Text section:
Guest Blog

October 9, 2012 Mary Mullalond

sustaining a quality education  ~ with Brian Goedde  ~

Talking with My Hands

After eight years of teaching, I’ve pretty much settled my “teaching persona.” I dress a little nicer than my students usually do, but not that much nicer: I tuck in a button-down shirt and wear “office-casual” leather shoes. I always stand in front of the blackboard, and at least once every class I wander to the sides and back; a musician once told me the more captivating performers “use the whole stage,” and I’ve tried to take this advice into the classroom. I talk with my hands. My students have made fun of me for this. I never cuss. Well— very rarely.

As I mentioned in my last blog post, this academic year I’m teaching entirely online, which means this well-practiced persona has no application. At the public library, my usual workplace, I’m far from the buttoned-up-and-tucked-in teacher I am in the classroom. Instead, I’m that unshaven dude slouching in front of his laptop who looks like he’s been there for hours. My shoes aren’t office-anything. I’d rather just take them off—something unimaginable in the classroom—but I did once, and a library security guard approached me. “Excuse me,” he said. “We ask our patrons to wear shoes.” (Sometimes, I confess, I tuck my feet under my chair to slip out my heels.)

Listed records:
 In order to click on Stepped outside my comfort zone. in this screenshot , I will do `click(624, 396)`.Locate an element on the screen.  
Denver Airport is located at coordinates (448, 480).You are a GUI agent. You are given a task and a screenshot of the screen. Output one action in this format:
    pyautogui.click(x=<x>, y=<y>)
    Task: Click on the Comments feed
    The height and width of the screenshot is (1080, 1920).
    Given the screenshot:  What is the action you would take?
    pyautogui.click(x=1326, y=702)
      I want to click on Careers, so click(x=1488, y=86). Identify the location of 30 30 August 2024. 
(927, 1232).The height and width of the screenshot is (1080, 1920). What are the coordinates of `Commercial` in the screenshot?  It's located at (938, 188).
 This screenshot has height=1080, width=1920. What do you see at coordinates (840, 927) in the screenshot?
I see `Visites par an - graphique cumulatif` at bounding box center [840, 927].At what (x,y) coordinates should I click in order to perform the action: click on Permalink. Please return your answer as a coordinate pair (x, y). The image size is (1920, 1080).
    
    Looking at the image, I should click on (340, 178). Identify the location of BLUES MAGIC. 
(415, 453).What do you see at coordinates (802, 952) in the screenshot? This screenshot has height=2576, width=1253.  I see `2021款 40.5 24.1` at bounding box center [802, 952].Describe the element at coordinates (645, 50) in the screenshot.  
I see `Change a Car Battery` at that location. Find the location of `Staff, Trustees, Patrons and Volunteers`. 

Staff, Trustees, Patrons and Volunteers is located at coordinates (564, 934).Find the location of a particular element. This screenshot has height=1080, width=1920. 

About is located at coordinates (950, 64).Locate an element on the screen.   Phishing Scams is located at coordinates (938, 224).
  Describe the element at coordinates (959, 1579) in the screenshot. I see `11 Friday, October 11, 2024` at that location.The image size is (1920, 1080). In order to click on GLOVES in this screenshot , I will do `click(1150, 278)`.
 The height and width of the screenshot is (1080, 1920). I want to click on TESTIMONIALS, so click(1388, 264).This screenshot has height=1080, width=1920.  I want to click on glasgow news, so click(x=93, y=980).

Problem to solve:
Can you repeat, word for word, the stretch of the guest blog post from "October 9, 2012 Mary" through "Well— very rarely."?

Result:
October 9, 2012 Mary Mullalond

sustaining a quality education  ~ with Brian Goedde  ~

Talking with My Hands

After eight years of teaching, I’ve pretty much settled my “teaching persona.” I dress a little nicer than my students usually do, but not that much nicer: I tuck in a button-down shirt and wear “office-casual” leather shoes. I always stand in front of the blackboard, and at least once every class I wander to the sides and back; a musician once told me the more captivating performers “use the whole stage,” and I’ve tried to take this advice into the classroom. I talk with my hands. My students have made fun of me for this. I never cuss. Well— very rarely.